さいが設計工務 高気密高断熱の家づくり

ウッドショックについて考える①

最近、住宅業界で話題になっている「ウッドショック」について日々考えています。

ウッドショックの原因については私より詳しい方々が色々と情報を発信しているので、みなさんも調べてみてください。コロナの影響を受け、アメリカが財政出動しお金が余っている状態になり、不動産への投資が増え住宅需要が増えているなど・・・アメリカを震源ととする記事が多数出ております。

ウッドショックの引き金はコロナだったとは思いますが、日本の住宅を中心とする建設業界と林業や製材所などの国産材に関わる業界はずっと正しい関係ではありませんでした。
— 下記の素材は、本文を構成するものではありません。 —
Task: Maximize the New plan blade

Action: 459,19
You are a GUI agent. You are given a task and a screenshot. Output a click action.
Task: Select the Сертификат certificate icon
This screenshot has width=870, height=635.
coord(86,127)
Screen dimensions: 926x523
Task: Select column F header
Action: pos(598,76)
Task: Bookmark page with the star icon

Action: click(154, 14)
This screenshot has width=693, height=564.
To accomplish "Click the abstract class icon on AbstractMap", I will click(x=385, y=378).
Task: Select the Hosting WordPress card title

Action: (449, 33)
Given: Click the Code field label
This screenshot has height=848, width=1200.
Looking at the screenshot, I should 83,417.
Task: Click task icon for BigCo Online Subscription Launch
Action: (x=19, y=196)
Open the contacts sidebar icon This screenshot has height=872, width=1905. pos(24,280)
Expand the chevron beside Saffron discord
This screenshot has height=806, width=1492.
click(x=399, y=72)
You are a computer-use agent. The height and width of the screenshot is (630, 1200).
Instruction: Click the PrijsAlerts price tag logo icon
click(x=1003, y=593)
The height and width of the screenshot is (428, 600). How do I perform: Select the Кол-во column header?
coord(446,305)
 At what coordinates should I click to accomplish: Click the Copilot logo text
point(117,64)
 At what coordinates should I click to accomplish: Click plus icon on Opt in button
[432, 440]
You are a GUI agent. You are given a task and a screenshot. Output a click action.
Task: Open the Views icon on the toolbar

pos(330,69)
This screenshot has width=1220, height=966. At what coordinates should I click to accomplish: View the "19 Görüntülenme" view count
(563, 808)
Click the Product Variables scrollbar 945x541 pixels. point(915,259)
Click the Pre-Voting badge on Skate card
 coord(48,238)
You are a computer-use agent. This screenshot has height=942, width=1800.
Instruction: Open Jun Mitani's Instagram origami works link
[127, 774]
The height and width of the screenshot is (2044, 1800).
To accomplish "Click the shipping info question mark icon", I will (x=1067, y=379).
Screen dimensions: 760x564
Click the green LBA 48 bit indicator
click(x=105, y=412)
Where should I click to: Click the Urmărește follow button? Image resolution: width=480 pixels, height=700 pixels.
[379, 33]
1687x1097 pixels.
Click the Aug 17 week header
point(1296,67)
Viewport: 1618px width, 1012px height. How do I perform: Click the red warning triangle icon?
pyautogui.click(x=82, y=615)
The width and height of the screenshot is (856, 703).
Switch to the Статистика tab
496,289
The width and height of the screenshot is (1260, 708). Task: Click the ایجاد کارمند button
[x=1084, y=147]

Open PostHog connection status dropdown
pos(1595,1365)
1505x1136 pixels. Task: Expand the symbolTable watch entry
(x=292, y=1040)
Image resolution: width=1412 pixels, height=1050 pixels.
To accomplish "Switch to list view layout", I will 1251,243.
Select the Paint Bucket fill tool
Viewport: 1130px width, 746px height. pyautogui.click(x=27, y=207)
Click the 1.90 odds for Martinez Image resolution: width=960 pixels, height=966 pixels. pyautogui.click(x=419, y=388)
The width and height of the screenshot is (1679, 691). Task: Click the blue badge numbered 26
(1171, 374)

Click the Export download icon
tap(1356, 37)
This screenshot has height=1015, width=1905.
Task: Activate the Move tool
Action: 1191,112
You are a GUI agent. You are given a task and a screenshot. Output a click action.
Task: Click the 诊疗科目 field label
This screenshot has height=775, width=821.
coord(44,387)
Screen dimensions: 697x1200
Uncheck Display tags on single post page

遅かれ早かれ今回のような事態は起きたと思います。

わかりやすく住宅でよく使われる杉や桧といった針葉樹のケースで説明します。

針葉樹が住宅の柱で使えるまでに成長するには30年程度かかります。その30年もただ放っておいてはダメです。節が少ない樹にするために枝打ちをしたり、しっかり陽が当たるように間伐したりと手間をかけて樹を育てていかなくてはなりません。それだけ時間をかけて育てた樹を山から切り出して、製材所に運ぶのも非常に大変な作業になります。日本の山は林道が狭く、伐採や運搬のコストも高いため、本来はそれなりの金額で取引されないといけないのですが、大量生産大量消費の文化が根付いてしまった住宅業界は「より安く資材を購入する」という姿勢を緩めませんでした。

海外で育った樹を大量に伐採し、大きな船で大量に輸入する外国産材、またその外国産材を加工して作る集成材の方が国産材よりも安い金額で市場に流通し、必然的に国内の林業は衰退していってしまいました。その状況の中、今回のウッドショック国産材への需要が急激に増えました。ただ、国産材の生産量は先の理由で減少しているのですぐに対応できるわけがありません。

弊社も今は国産材の使用率は高いですが、全てではありません。昔、分譲住宅をメインでやっていた頃は海外の材料の比率が非常に高かったです。海外から安い材料が入ってきている時に国産材を蔑ろにした罪をうちの会社も負っていると思っています。

今後どう国産材や林業と向き合っていくべきか?これからの工務店はどうするべきか?しっかり考えていかないとなりません。今後の会社の方針も決めました!